There is an old adage that “All models are wrong, but some are useful”.  Our goal is to improve this statement.  We feel that all models have limitations, but we want to do three things to ensure the majority are useful:

  • Think about where the model could be useful and what the model means in the scope of the overall development of the drug
  • Understand the limitations and specific client perspectives, so we can interpret appropriately
  • Improve each iteration as we acquire additional information (knowledge and data)

This post will discuss our approach, and where we think we can help to find solutions that will save time, resources, and money.

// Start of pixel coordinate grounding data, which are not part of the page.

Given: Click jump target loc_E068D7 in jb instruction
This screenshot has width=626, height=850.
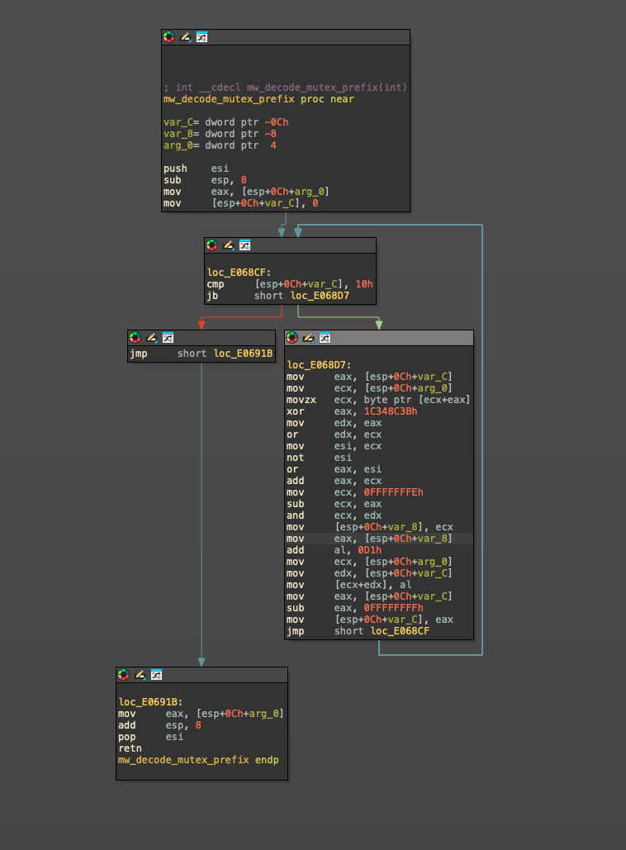Looking at the screenshot, I should click(x=325, y=296).
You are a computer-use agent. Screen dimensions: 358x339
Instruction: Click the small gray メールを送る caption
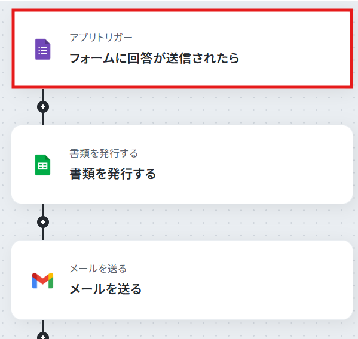98,269
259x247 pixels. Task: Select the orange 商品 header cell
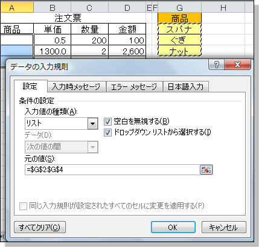click(179, 18)
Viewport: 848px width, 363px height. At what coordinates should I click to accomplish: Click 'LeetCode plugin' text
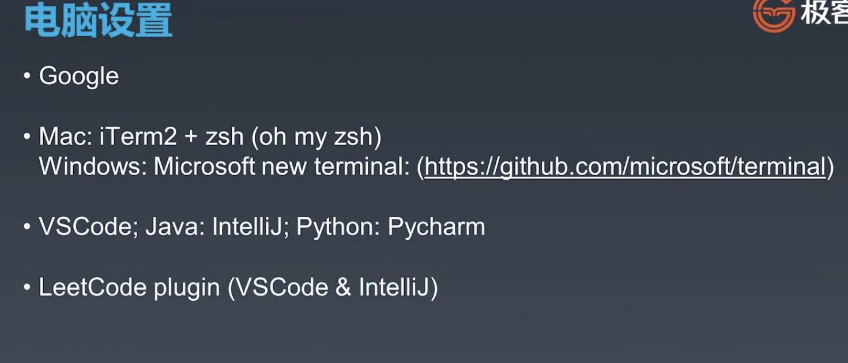pyautogui.click(x=129, y=288)
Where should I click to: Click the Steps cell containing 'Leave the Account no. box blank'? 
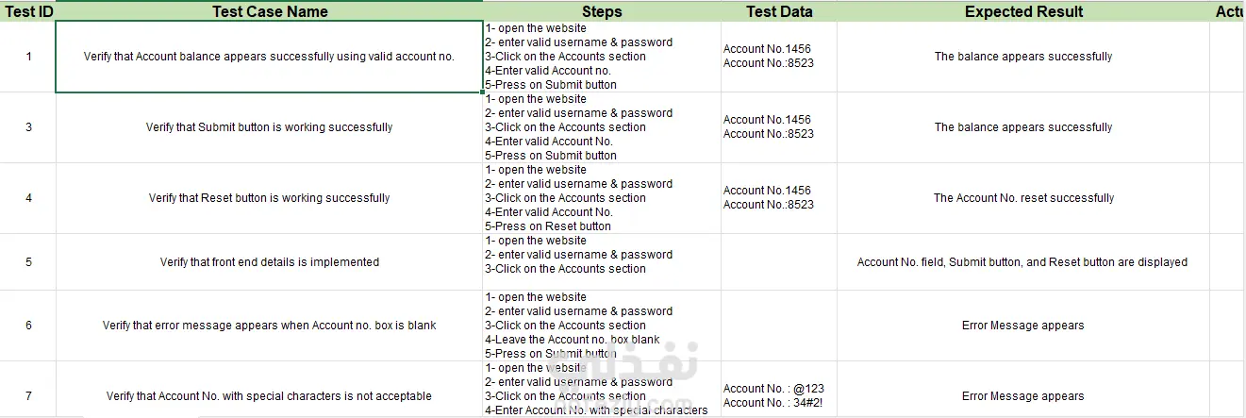(602, 326)
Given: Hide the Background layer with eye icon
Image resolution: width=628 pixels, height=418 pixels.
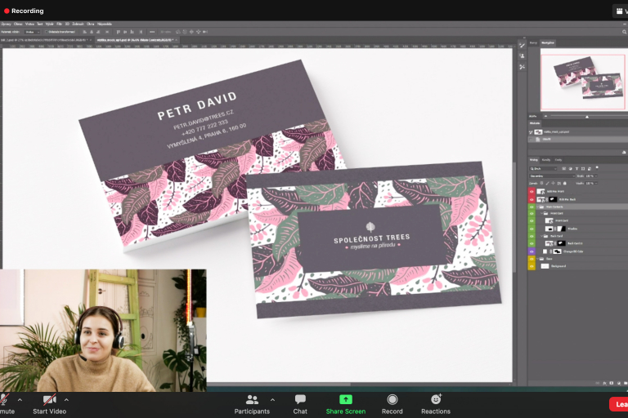Looking at the screenshot, I should (532, 266).
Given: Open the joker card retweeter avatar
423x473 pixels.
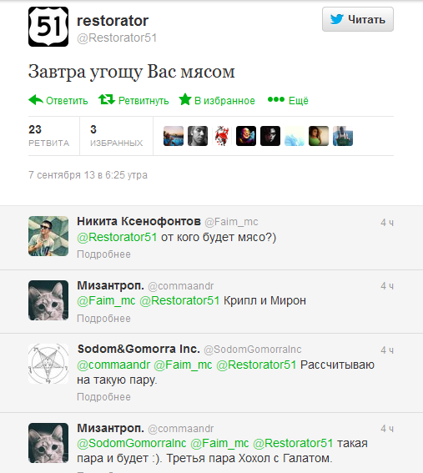Looking at the screenshot, I should pos(222,136).
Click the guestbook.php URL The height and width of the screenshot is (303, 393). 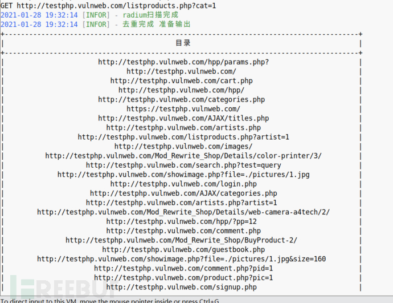pos(183,249)
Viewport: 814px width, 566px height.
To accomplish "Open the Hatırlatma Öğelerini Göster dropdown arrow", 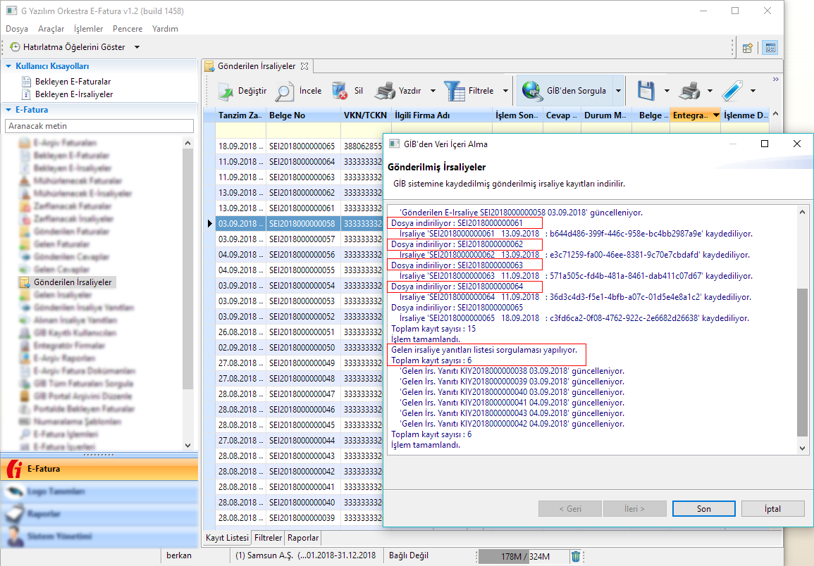I will [137, 47].
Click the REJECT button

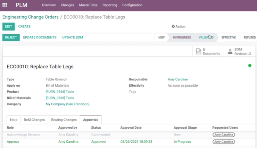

Population PK/PD Analysis and Understanding Covariates

Population pharmacokinetic and pharmacodynamic analyses are used to help understand the differences and variability among a target population to aid in the determination of safe and efficacious drug administration.  They are utilized in support of preclinical and clinical data and allow for integration of sparse data but also for combinations of sparse and dense data.  We will share our experiences using these techniques across the phases of drug development to help investigate the sources of variability (e.g., bodyweight, metabolic functions, patient demographics, etc) and how to adjust the dosing regimens based on the covariates that impact dose-concentration-efficacy/safety relationships.

Let’s start a discussion on where to put the “X”.   We can than learn together and be better prepared for the next set of decisions in the drug development journey.